Using mental tricks for your own personal gain is considered manipulation. Examples of manipulative ways are:
- Guilting someone into doing something for you.
- Exploiting the emotions of others.
- Using the ‘I’m a victim’ card as an excuse.
- Being ignorant of others’ emotions and feelings.
- Disregarding the consequences of their actions.
If any of these sound familiar, it could be time for you to step back and start taking responsibility for your behaviour.
How can I improve?
The first step is to acknowledge your toxic traits and areas of improvement. This could be done by nurturing self-awareness. You can do this by:
- Being brutally honest with yourself.
Recognise and admit to your negative traits.
- Being curious about who you are.
Ask yourself, “What are the qualities I’m putting out there?”, “Why do I do something a certain way?”.
- Putting yourself in the other person’s shoes when in conflict.
Viewing the situation from the other party’s perspective will help you understand them better and manage your emotions. In turn, this will change your actions and lead to a better outcome.
- Reflecting on your emotions and actions.
Review your actions and emotions through journaling or mediation, and reflect to see if you can improve the situation in the future.
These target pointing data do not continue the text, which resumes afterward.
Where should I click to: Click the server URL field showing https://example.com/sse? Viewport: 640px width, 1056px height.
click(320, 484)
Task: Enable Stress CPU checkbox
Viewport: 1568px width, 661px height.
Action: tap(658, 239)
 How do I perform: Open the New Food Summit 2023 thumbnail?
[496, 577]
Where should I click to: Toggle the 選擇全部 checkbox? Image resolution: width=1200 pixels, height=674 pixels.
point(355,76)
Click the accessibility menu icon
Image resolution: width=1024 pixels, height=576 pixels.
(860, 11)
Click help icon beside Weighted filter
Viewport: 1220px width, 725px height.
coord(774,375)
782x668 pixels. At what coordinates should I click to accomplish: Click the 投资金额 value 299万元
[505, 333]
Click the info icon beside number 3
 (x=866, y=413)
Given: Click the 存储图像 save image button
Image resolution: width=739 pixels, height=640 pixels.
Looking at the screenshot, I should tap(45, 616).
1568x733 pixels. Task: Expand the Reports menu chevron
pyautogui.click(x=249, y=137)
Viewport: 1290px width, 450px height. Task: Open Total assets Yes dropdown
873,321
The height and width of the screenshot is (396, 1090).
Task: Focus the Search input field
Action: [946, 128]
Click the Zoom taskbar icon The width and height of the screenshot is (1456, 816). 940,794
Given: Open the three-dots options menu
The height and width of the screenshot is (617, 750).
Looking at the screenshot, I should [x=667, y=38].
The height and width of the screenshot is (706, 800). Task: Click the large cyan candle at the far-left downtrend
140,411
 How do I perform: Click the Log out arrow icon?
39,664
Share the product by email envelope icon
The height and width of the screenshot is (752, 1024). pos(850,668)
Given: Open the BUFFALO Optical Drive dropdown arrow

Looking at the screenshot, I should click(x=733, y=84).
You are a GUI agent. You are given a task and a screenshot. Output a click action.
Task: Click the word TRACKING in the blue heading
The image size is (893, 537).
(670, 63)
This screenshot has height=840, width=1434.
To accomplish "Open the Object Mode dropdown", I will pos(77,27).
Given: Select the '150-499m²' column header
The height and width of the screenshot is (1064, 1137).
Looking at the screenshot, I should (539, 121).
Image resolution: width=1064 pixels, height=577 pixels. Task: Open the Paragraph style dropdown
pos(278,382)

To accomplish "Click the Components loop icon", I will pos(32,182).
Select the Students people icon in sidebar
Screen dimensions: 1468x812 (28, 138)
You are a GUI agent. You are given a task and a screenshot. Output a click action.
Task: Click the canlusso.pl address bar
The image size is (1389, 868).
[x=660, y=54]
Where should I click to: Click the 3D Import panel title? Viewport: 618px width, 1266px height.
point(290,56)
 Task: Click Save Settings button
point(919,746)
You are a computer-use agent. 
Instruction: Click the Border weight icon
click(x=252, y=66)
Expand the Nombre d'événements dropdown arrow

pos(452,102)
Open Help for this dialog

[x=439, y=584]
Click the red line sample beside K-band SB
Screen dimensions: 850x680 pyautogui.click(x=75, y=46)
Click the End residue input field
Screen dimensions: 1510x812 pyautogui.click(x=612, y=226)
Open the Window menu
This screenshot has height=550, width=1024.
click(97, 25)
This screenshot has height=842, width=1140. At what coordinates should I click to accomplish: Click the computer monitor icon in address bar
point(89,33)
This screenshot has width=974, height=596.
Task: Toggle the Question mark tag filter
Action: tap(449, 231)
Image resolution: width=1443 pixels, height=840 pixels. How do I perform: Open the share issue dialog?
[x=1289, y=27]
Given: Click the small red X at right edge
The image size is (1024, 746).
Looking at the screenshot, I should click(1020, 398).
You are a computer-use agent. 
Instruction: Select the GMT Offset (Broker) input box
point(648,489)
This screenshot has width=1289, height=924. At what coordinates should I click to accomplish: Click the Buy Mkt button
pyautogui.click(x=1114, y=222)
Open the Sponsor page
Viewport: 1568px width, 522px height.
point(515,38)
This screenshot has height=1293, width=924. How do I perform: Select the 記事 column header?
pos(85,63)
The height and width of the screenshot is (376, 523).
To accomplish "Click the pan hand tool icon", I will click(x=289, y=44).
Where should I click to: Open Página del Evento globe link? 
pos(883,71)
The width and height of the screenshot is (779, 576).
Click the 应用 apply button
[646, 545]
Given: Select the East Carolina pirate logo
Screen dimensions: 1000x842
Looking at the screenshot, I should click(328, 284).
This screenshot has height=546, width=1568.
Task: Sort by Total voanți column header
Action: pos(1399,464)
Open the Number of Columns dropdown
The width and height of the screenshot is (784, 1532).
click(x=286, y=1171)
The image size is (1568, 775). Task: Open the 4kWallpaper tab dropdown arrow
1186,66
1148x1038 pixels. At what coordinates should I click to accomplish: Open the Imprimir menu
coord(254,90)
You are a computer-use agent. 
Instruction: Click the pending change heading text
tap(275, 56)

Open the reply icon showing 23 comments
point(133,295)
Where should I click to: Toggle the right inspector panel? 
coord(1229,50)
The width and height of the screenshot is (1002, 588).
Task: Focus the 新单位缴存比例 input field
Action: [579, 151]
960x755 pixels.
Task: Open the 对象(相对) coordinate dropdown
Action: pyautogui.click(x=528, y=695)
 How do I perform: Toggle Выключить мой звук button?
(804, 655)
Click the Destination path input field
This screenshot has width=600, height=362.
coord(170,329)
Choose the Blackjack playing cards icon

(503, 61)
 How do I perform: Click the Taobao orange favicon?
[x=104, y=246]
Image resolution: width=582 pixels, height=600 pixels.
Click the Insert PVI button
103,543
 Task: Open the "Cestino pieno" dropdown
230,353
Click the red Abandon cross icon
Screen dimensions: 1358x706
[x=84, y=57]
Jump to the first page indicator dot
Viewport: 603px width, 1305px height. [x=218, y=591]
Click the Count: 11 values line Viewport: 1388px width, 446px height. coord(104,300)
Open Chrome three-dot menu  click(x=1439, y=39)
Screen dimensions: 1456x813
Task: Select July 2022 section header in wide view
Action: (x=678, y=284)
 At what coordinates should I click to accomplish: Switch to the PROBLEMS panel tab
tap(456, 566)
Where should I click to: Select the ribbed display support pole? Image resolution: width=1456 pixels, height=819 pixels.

When you notice your toxic traits and begin the process of realising how your trauma affects your behaviour, you can start amending and improving your personality. However, if you continue to recycle your pain, the cycles of the same situation will happen again.
Psychologist Dr. Tasha Eurich offers a piece of advice, “Working on your self-awareness will put you ahead of 80 percent of your colleagues. It is the secret ingredient. Don’t put pressure on yourself to do it quickly – be open to what people tell you so that you can make a significant improvement.”
Start becoming aware of your own toxic traits, even if they’re ingrained in niceness. It’ll move you a step closer towards self-acceptance and self-love!